Love the pic of Proust – and didn’t the Monty Python group once read him endlessly to us in comedy routines? I also admire this line from your review: “To finish one of these great works is to commune with an exemplary mind, to be challenged to live inside someone else’s brain, to be pushed into the eternal questions that have haunted humans since our beginning.”
Thanks, Christina. You are a great reader!
Will, thank you for your insightful challenge to readers everywhere to challenge themselves to read a classic global writer. I would add Haruki Murakami’s massive, but fabulous, 1Q84, to your list of must-reads. Interestingly, Murakami addresses reading Proust in his novel. One of his characters, like you, only made it half-way through after setting herself the challenge of reading 20 pages a day until finishing. She ran into the frustrating gap between her world and Proust’s and found it was like experiencing someone else’s dream, but not being able to feel it or relate to it. Interesting. I am re-reading Remembrance as we speak. It is my reward at the end of the day (I also have it on my iphone and read it whenever I can).
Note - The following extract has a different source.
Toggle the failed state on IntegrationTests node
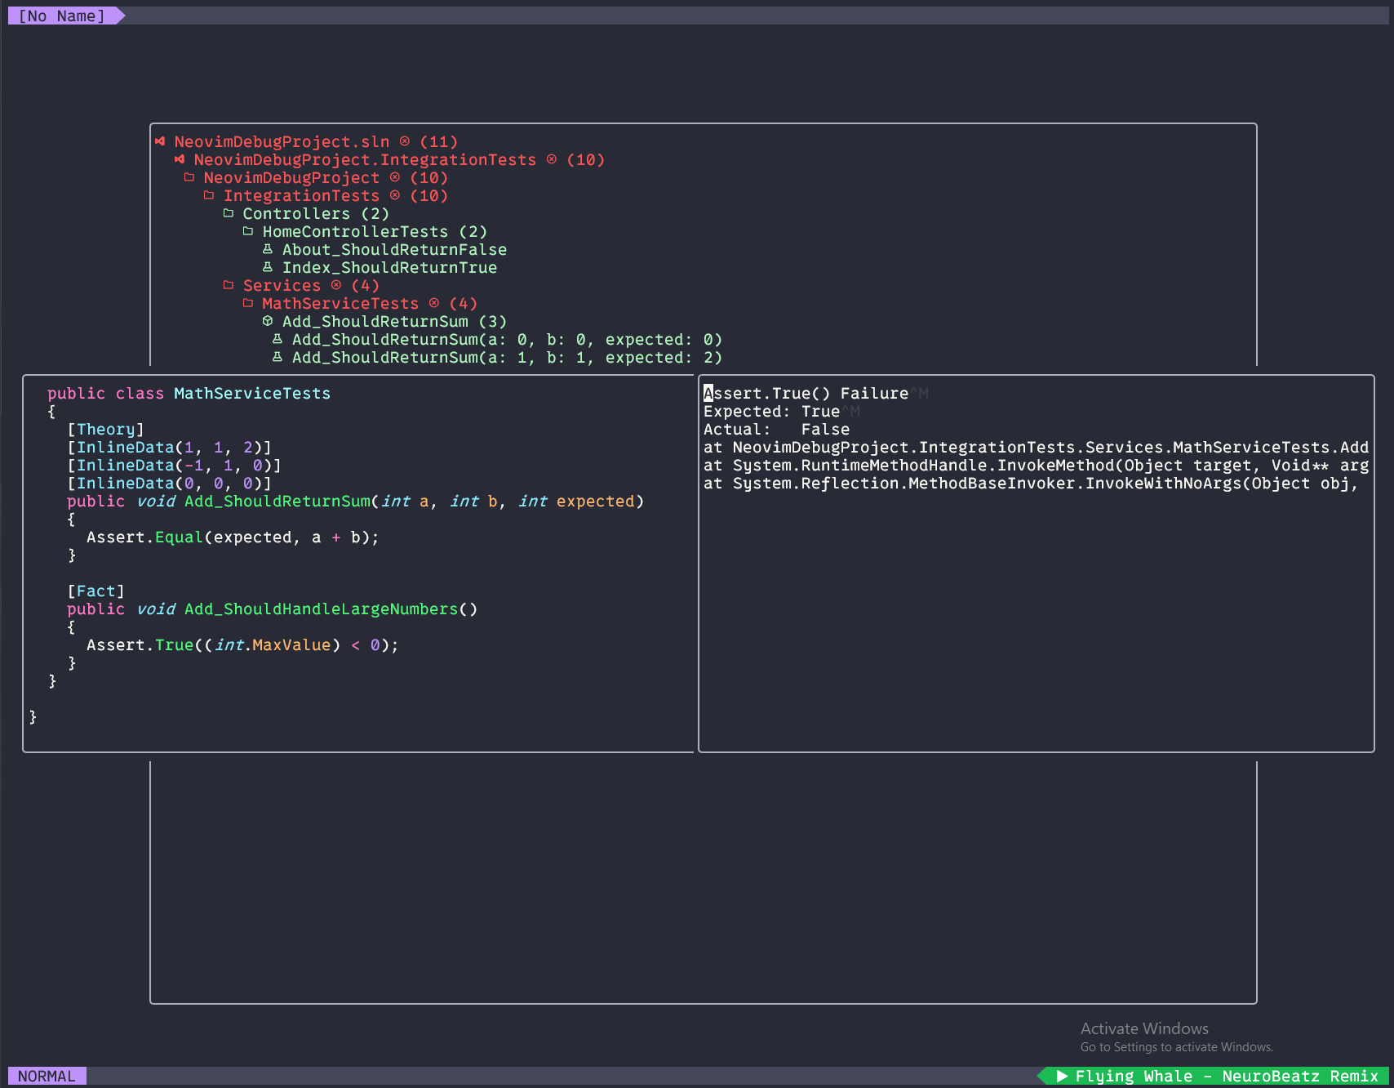1394x1088 pixels. [x=394, y=194]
One thing I would stress to readers is that reading Proust can be pure pleasure. No one else writes like him. From the fabulous first sentence, “For a long time I used to go to bed early,” to the many amazing descriptive sentences, Proust’s writing is now my favorite word-music. Here’s just one example from the narrator’s memories of walking in the country-side with his grandfather as a boy: ‘… I found the whole path throbbing with the fragrance of hawthorn-blossom. The hedge resembled a series of chapels, whose walls were no longer visible under the mountains of flowers that were heaped upon their altars; while, underneath, the sun cast a square of light upon the ground, as though it had shone in upon them through a window; the scent that swept out over me from them was as rich, and as circumscribed in its range, as though I had been standing before the Lady-altar, and the flowers, themselves adorned also, held out each its little bunch of glittering stamens with an air of inattention, fine, radiating ‘nerves’…” My goodness!
Jon, thanks for your wonderful insights. They prove how deeply we are affected by what we read.